The Oregonian, Thursday, January 25, 1996, pp. D1 & D5

Police hit downtown drug dealers

  • A three-week sting nets 116 indictments and 82 arrests, but Hispanics protest that they're being unfairly targeted.

    By David R. Anderson
    and Dave Hogan
    of The Oregonian staff

    Three months ago, the Subway sandwich shop on Southwest Sixth Avenue had to lock its bathroom. The drug dealers stashing cocaine and heroin there were threatening to outnumber the customers.

    In front of nearby Coffee People last week, a dealer used a gun to threaten a clerk.

    On Wednesday, the Portland Police Bureau, the FBI and the U.S. Immigration and Naturalization Service announced the results of a three-week sting operation designed to put a major dent in the brazen drug-dealing on Portland's transit mall.

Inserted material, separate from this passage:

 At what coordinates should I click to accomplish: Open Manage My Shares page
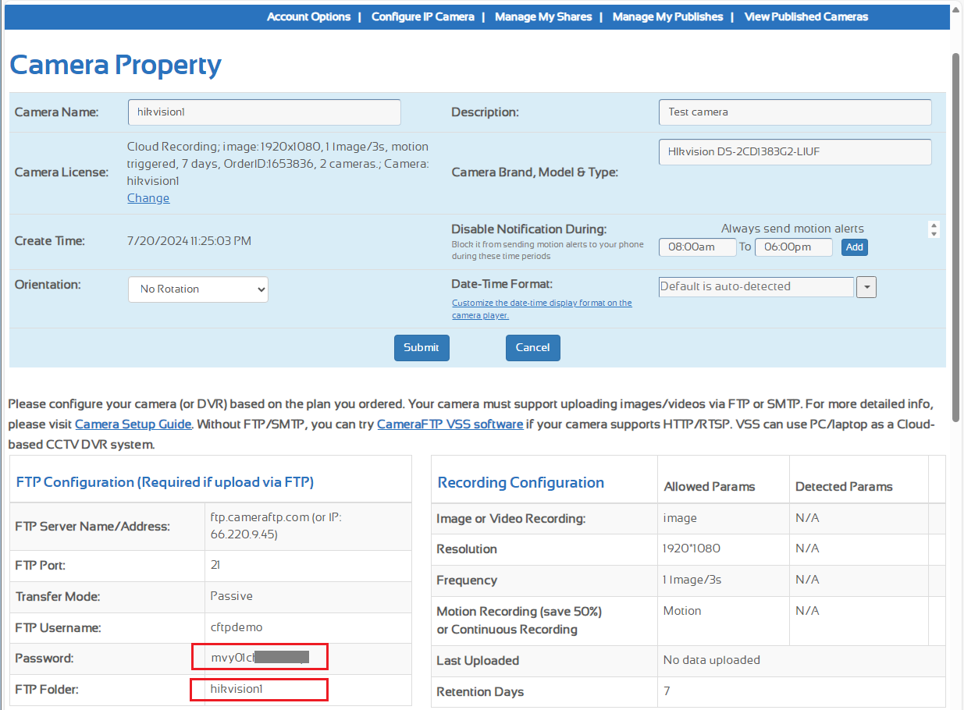543,16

    Undercover buys have led to indictments and warrants for 116 people accused of selling cocaine and heroin. By Wednesday, police had arrested at least 82 people.

    Armed with hidden video cameras, police and FBI agents posed as drug buyers from Dec. 4 to Dec. 22. They compared the videotapes to photographs of people previously arrested.

    In one case last month, a woman used her baby's diaper to hide the drugs.

    More than 90 percent of those indicted in the operation are Hispanic. That worries members of

    Please turn to
    DRUGS, Page D5

    [photo caption:]

    Officer Joe Schilling uses photographs of suspected drug dealers to search downtown's transit mall Wednesday. Police obtained warrants for 116 suspected dealers.
    Drugs: Mayor defends arrests of 'illegal aliens'
    continued from Page D1

    the Hispanic community, who say police are focusing on half of the problem - the sellers.

    "We're concerned about the fact that it wasn't Hispanics doing the buying," said Carlos Rivera, a member of a citizens committee that advises the police chief. "It was people from Beaverton, Hillsboro, Lake Oswego, who come downtown to buy. And they're not being arrested, and charged, and we need to do that."

    Rivera did not doubt the need for a drug cleanup.

    "The Hispanic community does not support dealing by anyone," Rivera said. "But I just think it should be done in a more equitable spirit."

    Among the 116 indicted in the investigation were 40 defendants who had returned to the U.S. after being deported after felony convictions, mostly for drug-related offenses.

    Mayor Vera Katz, a bus rider who has seen drug dealing on the transit mall firsthand, said the investigation did not target Hispanics.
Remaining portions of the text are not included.